(WORK TO COMPLETE):
All lines of the data shown below should be output exactly as they stand.
"""
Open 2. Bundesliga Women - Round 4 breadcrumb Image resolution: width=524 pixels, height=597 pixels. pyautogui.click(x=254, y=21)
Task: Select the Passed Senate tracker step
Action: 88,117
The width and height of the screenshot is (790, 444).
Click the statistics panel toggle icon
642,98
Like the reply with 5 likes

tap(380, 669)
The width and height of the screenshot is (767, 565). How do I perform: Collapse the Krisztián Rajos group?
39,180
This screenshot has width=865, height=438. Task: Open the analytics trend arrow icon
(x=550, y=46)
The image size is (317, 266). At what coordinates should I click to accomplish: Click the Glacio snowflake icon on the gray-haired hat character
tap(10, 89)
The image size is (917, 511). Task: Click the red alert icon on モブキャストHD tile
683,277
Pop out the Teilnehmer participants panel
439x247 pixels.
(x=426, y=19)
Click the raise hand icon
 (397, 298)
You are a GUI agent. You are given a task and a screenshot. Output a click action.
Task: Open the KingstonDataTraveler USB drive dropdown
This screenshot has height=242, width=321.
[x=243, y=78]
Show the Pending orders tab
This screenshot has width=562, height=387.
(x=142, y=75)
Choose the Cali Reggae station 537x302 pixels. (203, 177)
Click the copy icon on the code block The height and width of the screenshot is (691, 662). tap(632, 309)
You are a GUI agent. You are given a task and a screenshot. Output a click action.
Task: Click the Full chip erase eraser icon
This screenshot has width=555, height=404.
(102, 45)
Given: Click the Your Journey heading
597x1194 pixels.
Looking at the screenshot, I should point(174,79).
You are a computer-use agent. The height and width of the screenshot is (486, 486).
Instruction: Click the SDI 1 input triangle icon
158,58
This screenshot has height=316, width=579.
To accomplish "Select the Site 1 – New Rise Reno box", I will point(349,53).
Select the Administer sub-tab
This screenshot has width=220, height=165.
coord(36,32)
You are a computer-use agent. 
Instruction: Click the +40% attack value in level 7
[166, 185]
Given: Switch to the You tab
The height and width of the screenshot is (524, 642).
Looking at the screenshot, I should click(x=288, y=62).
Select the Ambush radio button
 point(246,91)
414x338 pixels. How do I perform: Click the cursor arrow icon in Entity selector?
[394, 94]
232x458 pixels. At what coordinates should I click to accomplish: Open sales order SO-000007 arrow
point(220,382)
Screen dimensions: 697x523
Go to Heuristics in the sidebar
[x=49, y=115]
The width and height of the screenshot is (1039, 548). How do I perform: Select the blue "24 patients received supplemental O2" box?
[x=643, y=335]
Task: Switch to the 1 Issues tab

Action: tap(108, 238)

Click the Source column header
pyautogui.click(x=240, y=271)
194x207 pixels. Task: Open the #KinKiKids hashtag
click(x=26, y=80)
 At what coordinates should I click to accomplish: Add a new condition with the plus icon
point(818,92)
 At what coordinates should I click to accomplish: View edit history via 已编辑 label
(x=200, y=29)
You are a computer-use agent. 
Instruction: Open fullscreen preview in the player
"""
(RESULT OF THE EXERCISE):
Open 2. Bundesliga Women - Round 4 breadcrumb Image resolution: width=524 pixels, height=597 pixels. pyautogui.click(x=254, y=21)
Task: Select the Passed Senate tracker step
Action: 88,117
The width and height of the screenshot is (790, 444).
Click the statistics panel toggle icon
642,98
Like the reply with 5 likes

tap(380, 669)
The width and height of the screenshot is (767, 565). How do I perform: Collapse the Krisztián Rajos group?
39,180
This screenshot has width=865, height=438. Task: Open the analytics trend arrow icon
(x=550, y=46)
The image size is (317, 266). At what coordinates should I click to accomplish: Click the Glacio snowflake icon on the gray-haired hat character
tap(10, 89)
The image size is (917, 511). Task: Click the red alert icon on モブキャストHD tile
683,277
Pop out the Teilnehmer participants panel
439x247 pixels.
(x=426, y=19)
Click the raise hand icon
 (397, 298)
You are a GUI agent. You are given a task and a screenshot. Output a click action.
Task: Open the KingstonDataTraveler USB drive dropdown
This screenshot has height=242, width=321.
[x=243, y=78]
Show the Pending orders tab
This screenshot has width=562, height=387.
(x=142, y=75)
Choose the Cali Reggae station 537x302 pixels. (203, 177)
Click the copy icon on the code block The height and width of the screenshot is (691, 662). tap(632, 309)
You are a GUI agent. You are given a task and a screenshot. Output a click action.
Task: Click the Full chip erase eraser icon
This screenshot has width=555, height=404.
(102, 45)
Given: Click the Your Journey heading
597x1194 pixels.
Looking at the screenshot, I should point(174,79).
You are a computer-use agent. The height and width of the screenshot is (486, 486).
Instruction: Click the SDI 1 input triangle icon
158,58
This screenshot has height=316, width=579.
To accomplish "Select the Site 1 – New Rise Reno box", I will point(349,53).
Select the Administer sub-tab
This screenshot has width=220, height=165.
coord(36,32)
You are a computer-use agent. 
Instruction: Click the +40% attack value in level 7
[166, 185]
Given: Switch to the You tab
The height and width of the screenshot is (524, 642).
Looking at the screenshot, I should click(x=288, y=62).
Select the Ambush radio button
 point(246,91)
414x338 pixels. How do I perform: Click the cursor arrow icon in Entity selector?
[394, 94]
232x458 pixels. At what coordinates should I click to accomplish: Open sales order SO-000007 arrow
point(220,382)
Screen dimensions: 697x523
Go to Heuristics in the sidebar
[x=49, y=115]
The width and height of the screenshot is (1039, 548). How do I perform: Select the blue "24 patients received supplemental O2" box?
[x=643, y=335]
Task: Switch to the 1 Issues tab

Action: tap(108, 238)

Click the Source column header
pyautogui.click(x=240, y=271)
194x207 pixels. Task: Open the #KinKiKids hashtag
click(x=26, y=80)
 At what coordinates should I click to accomplish: Add a new condition with the plus icon
point(818,92)
 At what coordinates should I click to accomplish: View edit history via 已编辑 label
(x=200, y=29)
You are a computer-use agent. 
Instruction: Open fullscreen preview in the player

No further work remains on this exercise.